Using the entries below, output each line exactly from the first through the one that contains "Click the share icon in header".

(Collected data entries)
________________________________________
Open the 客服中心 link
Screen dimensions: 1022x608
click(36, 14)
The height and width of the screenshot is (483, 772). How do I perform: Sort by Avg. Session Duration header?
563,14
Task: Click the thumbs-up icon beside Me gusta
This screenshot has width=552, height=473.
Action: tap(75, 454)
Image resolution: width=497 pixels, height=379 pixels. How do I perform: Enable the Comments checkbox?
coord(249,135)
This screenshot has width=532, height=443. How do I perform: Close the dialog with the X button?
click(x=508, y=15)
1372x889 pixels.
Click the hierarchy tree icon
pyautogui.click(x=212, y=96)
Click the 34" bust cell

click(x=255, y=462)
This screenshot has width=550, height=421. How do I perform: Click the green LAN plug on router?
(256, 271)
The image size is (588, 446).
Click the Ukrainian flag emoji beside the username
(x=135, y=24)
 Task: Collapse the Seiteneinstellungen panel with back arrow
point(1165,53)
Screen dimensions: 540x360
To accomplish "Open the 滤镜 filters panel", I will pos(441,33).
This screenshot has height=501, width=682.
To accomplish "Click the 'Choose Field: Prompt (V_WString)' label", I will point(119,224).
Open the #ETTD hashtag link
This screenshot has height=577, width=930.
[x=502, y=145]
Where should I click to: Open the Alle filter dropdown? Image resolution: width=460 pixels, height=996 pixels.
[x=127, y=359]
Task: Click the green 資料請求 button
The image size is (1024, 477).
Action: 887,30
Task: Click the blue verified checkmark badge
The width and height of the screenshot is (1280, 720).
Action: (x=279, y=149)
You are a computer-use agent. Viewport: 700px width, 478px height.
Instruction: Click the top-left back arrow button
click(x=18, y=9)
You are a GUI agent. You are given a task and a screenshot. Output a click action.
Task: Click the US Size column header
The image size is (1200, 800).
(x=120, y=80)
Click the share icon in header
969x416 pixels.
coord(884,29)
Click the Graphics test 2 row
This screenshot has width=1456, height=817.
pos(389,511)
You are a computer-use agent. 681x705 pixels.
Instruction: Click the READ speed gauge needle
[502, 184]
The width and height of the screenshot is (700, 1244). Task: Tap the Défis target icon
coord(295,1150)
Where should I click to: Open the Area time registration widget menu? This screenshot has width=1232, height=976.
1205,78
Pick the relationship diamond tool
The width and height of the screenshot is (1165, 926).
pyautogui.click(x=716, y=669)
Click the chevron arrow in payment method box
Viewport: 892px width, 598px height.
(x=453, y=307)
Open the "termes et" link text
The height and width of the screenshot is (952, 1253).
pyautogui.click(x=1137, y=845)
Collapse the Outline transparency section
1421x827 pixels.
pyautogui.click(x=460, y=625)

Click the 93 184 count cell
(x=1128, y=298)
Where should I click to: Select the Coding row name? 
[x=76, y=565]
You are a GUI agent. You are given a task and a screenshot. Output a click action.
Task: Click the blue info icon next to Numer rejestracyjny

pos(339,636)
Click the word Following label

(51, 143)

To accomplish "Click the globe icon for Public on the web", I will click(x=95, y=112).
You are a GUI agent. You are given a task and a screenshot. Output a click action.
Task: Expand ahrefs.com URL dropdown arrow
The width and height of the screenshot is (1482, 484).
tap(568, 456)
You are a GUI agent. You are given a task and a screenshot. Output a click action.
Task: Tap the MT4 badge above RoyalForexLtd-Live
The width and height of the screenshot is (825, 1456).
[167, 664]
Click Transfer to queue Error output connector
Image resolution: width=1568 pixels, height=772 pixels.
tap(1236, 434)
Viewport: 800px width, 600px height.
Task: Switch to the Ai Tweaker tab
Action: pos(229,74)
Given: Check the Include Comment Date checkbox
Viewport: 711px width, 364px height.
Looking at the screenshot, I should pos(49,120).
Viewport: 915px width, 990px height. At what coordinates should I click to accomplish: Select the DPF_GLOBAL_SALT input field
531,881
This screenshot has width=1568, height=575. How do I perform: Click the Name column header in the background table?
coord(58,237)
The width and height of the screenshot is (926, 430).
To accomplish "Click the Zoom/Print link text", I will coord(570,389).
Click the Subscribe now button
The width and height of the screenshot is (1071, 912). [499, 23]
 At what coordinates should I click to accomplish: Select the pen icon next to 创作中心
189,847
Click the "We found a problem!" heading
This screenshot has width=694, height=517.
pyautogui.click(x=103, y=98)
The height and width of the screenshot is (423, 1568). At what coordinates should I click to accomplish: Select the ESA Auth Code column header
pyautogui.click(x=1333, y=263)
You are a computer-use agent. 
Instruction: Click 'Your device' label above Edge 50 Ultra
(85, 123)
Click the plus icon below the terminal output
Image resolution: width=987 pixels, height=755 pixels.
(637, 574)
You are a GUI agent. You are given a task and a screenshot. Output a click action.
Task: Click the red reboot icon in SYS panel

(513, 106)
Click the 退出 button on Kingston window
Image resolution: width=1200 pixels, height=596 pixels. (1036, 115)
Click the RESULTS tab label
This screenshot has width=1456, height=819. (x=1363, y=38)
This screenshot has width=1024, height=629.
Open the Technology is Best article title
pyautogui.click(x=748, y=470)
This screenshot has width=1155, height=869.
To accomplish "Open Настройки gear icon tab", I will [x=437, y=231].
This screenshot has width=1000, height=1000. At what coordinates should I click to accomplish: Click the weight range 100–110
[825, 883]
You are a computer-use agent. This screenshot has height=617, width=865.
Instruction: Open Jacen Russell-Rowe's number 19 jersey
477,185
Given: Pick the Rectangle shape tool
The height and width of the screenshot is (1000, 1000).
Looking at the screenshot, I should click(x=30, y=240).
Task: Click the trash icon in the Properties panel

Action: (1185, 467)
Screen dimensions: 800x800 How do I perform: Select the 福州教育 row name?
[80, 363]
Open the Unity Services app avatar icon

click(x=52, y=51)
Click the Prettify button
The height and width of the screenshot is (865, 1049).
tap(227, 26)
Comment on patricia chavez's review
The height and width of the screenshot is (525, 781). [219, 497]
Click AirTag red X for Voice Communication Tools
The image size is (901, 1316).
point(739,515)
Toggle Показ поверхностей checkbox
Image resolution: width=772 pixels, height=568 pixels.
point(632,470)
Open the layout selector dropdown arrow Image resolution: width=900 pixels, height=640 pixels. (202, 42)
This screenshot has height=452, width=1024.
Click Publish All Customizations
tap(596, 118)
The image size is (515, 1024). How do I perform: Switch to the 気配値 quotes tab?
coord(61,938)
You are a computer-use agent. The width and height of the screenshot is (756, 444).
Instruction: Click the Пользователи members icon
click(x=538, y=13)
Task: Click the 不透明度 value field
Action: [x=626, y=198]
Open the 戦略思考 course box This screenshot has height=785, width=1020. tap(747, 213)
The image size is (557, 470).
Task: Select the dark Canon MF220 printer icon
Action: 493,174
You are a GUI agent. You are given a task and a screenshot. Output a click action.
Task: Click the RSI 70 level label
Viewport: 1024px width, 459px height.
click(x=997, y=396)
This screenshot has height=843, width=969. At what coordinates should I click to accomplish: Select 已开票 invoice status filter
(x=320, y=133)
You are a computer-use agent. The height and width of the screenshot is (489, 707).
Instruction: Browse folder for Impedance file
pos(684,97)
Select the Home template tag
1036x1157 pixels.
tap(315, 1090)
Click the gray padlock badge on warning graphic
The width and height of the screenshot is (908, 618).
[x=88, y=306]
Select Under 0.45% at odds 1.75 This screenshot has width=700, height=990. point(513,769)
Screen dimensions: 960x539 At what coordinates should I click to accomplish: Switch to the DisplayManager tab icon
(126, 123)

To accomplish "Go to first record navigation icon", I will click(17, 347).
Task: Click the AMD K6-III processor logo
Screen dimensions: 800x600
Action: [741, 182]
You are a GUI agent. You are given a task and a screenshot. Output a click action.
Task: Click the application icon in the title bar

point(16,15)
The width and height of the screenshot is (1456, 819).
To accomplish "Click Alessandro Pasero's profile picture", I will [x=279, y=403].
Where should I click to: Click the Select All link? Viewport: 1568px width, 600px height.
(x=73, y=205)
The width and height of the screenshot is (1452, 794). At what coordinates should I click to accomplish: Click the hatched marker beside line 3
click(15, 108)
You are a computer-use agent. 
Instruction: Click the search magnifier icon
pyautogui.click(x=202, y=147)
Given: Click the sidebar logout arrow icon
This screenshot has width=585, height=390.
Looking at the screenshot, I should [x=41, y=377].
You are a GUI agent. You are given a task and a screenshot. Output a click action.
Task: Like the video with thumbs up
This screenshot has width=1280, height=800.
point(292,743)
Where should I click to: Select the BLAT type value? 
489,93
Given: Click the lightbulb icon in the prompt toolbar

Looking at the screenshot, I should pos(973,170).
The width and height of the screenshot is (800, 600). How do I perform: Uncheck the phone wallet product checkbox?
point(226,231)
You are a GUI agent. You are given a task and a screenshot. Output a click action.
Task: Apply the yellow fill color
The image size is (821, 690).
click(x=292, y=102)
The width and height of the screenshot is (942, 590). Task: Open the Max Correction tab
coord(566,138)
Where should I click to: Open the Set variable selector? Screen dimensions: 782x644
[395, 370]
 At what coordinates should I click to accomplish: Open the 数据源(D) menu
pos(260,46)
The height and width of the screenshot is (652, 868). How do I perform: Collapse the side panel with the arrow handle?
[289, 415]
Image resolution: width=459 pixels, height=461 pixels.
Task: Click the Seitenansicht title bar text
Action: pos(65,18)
________________________________________
Solution for this exercise >>
Open the 客服中心 link
Screen dimensions: 1022x608
click(36, 14)
The height and width of the screenshot is (483, 772). How do I perform: Sort by Avg. Session Duration header?
563,14
Task: Click the thumbs-up icon beside Me gusta
This screenshot has width=552, height=473.
Action: tap(75, 454)
Image resolution: width=497 pixels, height=379 pixels. How do I perform: Enable the Comments checkbox?
coord(249,135)
This screenshot has width=532, height=443. How do I perform: Close the dialog with the X button?
click(x=508, y=15)
1372x889 pixels.
Click the hierarchy tree icon
pyautogui.click(x=212, y=96)
Click the 34" bust cell

click(x=255, y=462)
This screenshot has width=550, height=421. How do I perform: Click the green LAN plug on router?
(256, 271)
The image size is (588, 446).
Click the Ukrainian flag emoji beside the username
(x=135, y=24)
 Task: Collapse the Seiteneinstellungen panel with back arrow
point(1165,53)
Screen dimensions: 540x360
To accomplish "Open the 滤镜 filters panel", I will pos(441,33).
This screenshot has height=501, width=682.
To accomplish "Click the 'Choose Field: Prompt (V_WString)' label", I will point(119,224).
Open the #ETTD hashtag link
This screenshot has height=577, width=930.
[x=502, y=145]
Where should I click to: Open the Alle filter dropdown? Image resolution: width=460 pixels, height=996 pixels.
[x=127, y=359]
Task: Click the green 資料請求 button
The image size is (1024, 477).
Action: 887,30
Task: Click the blue verified checkmark badge
The width and height of the screenshot is (1280, 720).
Action: (x=279, y=149)
You are a computer-use agent. Viewport: 700px width, 478px height.
Instruction: Click the top-left back arrow button
click(x=18, y=9)
You are a GUI agent. You are given a task and a screenshot. Output a click action.
Task: Click the US Size column header
The image size is (1200, 800).
(x=120, y=80)
Click the share icon in header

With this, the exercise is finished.